A public radio station in my area, featuring eclectic rock and pop, sent me a fundraising letter. It began: “Dear Neighbor: I know you are a savvy media consumer.”

Now, I don’t know about you, but if you ask me why I listen to the radio, I would not say because I am a savvy media consumer; I’d say, “I like music.”

Here’s my rewrite for the fundraising letter lead: “Dear Fellow Music Lover: Do you ever wish, when you turn on the radio, that they’d play OUR music?”

While my rewrite hasn’t been tested against the original, I believe it’s an improvement, for two reasons.

First, it talks about something the reader cares about: hearing music I like when I turn on the radio.

Second, it establishes an empathy-based bond through a common interest between the reader and the writer: that we share similar musical tastes—which is why I said “our” music instead of “your” music.

“In most cases, you should write in a conversational, intimate voice,” says copywriter Susanna K. Hutcheson. “You should talk as if you’re having coffee with the reader and use her language. Many copywriters, and just about all people who write their own copy, don’t understand the concept of writing in the language of the reader. It’s truly an art.”

*Provided information*
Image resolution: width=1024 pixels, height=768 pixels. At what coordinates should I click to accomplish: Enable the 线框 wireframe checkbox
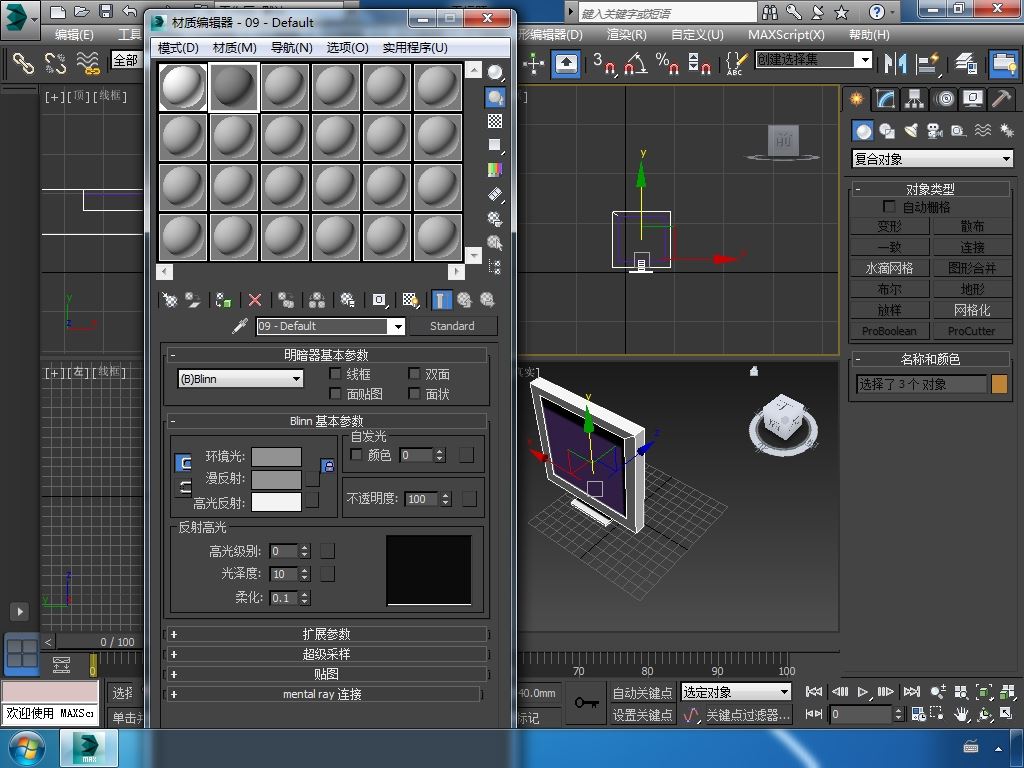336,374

--

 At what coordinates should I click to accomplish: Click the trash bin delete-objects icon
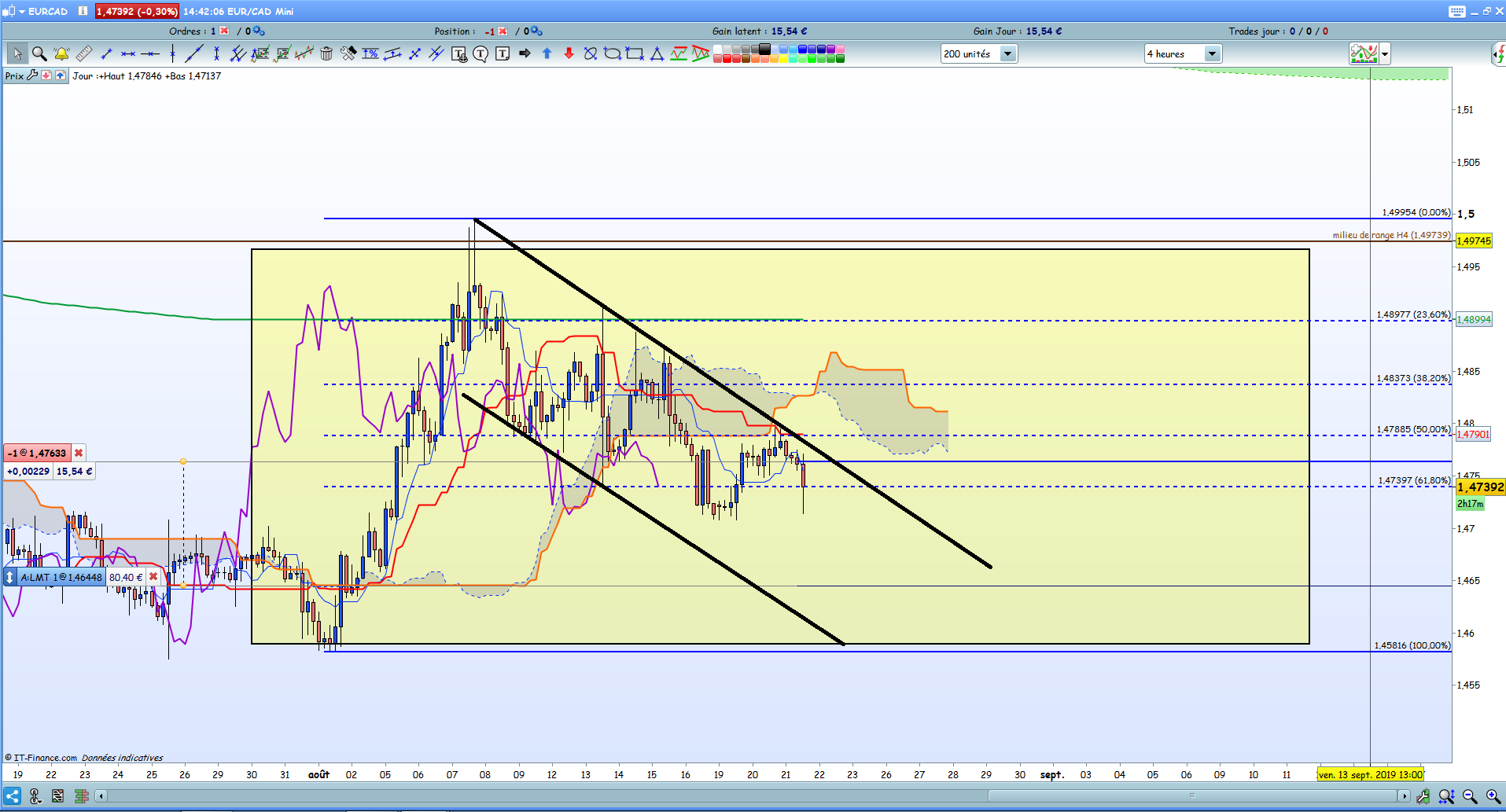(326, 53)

*What you are asked to do*
Write out everything in the fundraising-letter excerpt from "Now, I don’t" down to "on the radio.", word for word.

*Exercise response*
Now, I don’t know about you, but if you ask me why I listen to the radio, I would not say because I am a savvy media consumer; I’d say, “I like music.”

Here’s my rewrite for the fundraising letter lead: “Dear Fellow Music Lover: Do you ever wish, when you turn on the radio, that they’d play OUR music?”

While my rewrite hasn’t been tested against the original, I believe it’s an improvement, for two reasons.

First, it talks about something the reader cares about: hearing music I like when I turn on the radio.